━━━ DATA ━━━

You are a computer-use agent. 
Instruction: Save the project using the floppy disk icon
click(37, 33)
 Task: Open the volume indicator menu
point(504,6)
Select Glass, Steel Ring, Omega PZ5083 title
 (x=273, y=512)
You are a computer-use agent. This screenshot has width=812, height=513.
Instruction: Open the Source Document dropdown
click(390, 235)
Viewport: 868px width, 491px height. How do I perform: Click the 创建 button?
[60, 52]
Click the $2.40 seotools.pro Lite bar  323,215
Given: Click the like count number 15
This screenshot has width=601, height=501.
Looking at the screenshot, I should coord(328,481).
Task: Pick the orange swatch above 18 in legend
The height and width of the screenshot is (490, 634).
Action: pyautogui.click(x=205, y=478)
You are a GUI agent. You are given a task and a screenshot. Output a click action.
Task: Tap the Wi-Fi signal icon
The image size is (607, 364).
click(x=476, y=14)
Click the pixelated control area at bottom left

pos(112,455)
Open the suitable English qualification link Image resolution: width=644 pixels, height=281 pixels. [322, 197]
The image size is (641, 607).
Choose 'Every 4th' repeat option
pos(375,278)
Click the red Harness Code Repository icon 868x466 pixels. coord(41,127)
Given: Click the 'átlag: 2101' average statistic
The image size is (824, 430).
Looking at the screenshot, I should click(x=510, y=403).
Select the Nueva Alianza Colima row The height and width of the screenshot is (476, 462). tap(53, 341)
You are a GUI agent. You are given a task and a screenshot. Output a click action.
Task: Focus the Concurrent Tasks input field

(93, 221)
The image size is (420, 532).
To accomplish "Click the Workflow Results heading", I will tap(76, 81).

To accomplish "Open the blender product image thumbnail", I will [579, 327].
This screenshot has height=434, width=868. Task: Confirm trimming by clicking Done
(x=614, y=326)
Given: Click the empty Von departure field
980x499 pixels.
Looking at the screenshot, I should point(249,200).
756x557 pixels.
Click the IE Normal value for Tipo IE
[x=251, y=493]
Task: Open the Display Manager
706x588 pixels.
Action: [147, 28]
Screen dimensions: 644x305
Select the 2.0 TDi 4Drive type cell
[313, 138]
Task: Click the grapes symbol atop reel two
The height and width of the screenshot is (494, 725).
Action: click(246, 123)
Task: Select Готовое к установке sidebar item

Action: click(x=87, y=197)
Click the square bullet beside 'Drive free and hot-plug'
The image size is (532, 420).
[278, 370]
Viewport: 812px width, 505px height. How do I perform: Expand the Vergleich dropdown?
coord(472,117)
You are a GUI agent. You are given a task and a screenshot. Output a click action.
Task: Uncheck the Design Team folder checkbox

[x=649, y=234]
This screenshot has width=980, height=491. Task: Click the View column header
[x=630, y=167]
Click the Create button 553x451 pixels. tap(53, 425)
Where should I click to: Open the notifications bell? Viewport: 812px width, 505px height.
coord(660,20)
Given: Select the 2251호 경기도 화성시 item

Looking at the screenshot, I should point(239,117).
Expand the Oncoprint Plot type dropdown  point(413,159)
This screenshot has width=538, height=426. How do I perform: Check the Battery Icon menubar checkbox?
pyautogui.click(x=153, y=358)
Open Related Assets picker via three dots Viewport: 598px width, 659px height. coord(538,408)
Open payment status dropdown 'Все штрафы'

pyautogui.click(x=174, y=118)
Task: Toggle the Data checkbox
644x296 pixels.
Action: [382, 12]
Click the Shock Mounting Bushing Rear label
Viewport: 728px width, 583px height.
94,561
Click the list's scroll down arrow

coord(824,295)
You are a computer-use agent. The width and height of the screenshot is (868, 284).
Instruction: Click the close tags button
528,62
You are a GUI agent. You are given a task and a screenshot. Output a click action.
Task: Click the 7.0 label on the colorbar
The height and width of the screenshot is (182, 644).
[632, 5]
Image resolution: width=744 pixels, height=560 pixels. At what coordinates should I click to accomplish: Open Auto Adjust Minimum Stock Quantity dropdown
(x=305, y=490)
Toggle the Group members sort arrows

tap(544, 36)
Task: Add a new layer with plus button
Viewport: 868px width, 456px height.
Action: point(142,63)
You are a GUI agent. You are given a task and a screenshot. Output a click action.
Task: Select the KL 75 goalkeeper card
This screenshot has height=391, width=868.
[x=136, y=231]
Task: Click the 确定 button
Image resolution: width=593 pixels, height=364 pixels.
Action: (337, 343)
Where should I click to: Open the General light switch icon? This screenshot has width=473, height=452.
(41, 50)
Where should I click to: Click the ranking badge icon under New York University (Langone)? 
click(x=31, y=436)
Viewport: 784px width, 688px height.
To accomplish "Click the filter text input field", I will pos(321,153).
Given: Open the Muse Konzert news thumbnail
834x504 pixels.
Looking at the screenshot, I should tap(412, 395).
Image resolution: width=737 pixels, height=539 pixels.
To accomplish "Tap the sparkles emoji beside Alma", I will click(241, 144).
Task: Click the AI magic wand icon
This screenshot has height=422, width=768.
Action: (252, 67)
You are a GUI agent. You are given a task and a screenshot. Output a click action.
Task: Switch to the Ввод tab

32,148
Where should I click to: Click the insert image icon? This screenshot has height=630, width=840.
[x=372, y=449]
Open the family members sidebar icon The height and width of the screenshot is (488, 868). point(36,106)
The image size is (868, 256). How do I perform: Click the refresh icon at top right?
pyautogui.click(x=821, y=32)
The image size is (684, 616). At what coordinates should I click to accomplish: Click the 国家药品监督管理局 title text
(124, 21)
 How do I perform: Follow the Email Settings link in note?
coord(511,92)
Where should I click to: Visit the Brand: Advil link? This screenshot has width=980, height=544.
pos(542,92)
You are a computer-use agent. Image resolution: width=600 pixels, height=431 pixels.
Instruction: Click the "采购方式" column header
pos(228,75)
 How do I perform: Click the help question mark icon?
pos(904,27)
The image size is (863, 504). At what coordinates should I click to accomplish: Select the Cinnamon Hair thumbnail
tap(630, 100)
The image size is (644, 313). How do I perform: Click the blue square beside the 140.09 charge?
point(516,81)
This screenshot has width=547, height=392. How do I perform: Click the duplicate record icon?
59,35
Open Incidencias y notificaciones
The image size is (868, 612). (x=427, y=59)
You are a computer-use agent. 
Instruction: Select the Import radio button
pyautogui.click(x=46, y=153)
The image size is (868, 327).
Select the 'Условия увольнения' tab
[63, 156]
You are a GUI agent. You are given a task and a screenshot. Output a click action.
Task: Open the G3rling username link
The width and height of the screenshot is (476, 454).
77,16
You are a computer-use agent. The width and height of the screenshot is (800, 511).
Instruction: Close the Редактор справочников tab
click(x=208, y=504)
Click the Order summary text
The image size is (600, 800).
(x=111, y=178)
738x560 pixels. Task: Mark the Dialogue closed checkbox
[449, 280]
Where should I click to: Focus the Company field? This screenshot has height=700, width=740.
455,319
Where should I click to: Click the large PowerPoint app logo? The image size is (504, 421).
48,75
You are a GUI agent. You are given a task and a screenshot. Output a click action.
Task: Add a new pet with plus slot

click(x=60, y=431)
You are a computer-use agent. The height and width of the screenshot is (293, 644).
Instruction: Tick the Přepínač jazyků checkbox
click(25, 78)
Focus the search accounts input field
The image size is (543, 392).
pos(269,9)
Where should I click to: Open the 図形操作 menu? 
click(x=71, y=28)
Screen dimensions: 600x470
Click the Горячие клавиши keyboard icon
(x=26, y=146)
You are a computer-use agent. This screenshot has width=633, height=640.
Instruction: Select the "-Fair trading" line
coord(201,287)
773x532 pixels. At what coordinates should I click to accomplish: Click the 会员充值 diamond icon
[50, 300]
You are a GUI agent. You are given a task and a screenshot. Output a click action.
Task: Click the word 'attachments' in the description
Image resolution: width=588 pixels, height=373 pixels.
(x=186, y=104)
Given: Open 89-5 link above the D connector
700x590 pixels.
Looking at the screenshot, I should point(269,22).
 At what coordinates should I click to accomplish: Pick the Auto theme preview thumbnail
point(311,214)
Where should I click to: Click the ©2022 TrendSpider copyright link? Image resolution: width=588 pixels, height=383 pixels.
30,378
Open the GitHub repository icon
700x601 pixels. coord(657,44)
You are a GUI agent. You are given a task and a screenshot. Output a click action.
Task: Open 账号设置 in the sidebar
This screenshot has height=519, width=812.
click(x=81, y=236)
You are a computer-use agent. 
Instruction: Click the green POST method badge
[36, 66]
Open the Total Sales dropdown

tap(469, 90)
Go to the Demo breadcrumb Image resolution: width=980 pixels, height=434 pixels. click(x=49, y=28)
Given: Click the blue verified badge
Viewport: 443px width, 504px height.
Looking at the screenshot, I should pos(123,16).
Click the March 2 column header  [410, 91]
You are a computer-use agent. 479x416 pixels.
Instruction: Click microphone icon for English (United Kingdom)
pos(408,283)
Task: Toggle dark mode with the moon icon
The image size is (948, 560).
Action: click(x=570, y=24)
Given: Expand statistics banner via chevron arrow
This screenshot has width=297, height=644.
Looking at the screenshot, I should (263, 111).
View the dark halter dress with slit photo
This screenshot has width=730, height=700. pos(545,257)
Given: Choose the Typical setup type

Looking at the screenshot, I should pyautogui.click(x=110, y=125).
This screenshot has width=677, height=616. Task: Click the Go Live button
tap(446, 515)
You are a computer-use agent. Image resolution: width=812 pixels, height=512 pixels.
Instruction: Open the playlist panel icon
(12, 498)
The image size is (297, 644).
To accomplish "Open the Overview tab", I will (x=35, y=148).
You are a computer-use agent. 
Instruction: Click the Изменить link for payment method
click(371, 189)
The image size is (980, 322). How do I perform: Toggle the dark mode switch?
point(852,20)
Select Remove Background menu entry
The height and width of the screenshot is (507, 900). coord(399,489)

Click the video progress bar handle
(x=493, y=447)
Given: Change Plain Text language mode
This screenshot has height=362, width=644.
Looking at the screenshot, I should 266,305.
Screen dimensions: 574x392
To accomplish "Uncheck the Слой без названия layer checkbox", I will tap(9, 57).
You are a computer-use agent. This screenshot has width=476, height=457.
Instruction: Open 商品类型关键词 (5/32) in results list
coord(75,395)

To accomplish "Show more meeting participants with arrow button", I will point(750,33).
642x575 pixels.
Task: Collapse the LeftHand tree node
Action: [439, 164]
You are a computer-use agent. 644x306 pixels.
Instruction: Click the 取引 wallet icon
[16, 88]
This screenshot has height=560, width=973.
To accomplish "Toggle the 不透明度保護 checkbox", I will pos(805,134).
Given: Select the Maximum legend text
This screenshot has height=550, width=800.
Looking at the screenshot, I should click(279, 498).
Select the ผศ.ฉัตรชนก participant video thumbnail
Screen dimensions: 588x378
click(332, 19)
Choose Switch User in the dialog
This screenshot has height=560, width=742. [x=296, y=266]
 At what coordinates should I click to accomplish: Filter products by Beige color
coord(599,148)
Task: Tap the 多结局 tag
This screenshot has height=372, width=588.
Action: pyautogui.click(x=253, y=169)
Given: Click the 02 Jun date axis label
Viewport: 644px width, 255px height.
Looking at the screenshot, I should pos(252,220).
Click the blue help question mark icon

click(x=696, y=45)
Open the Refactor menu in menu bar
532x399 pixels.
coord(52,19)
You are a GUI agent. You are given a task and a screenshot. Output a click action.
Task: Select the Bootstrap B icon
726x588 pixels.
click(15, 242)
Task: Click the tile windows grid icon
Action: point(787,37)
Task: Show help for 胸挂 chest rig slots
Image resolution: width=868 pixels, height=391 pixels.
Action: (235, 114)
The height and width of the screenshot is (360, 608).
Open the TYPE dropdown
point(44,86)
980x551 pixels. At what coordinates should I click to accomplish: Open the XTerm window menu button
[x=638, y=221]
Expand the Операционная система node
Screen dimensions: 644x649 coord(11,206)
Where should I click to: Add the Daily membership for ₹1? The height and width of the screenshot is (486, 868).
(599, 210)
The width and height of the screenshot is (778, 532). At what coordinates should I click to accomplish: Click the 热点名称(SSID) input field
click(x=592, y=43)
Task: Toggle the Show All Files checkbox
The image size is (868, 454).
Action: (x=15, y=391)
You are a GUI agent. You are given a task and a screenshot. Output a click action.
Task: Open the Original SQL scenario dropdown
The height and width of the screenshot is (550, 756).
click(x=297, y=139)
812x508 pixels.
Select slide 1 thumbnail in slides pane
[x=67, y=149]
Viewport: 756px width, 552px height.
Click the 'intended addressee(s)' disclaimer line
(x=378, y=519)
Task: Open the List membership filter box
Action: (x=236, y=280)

━━━

*WHAT TO WORK ON*. Set every line down again exactly. Begin with the first line of the entries and finish with the line containing "Given: Click the like count number 15".

*SOLVED EXERCISE*.
You are a computer-use agent. 
Instruction: Save the project using the floppy disk icon
click(37, 33)
 Task: Open the volume indicator menu
point(504,6)
Select Glass, Steel Ring, Omega PZ5083 title
 (x=273, y=512)
You are a computer-use agent. This screenshot has width=812, height=513.
Instruction: Open the Source Document dropdown
click(390, 235)
Viewport: 868px width, 491px height. How do I perform: Click the 创建 button?
[60, 52]
Click the $2.40 seotools.pro Lite bar  323,215
Given: Click the like count number 15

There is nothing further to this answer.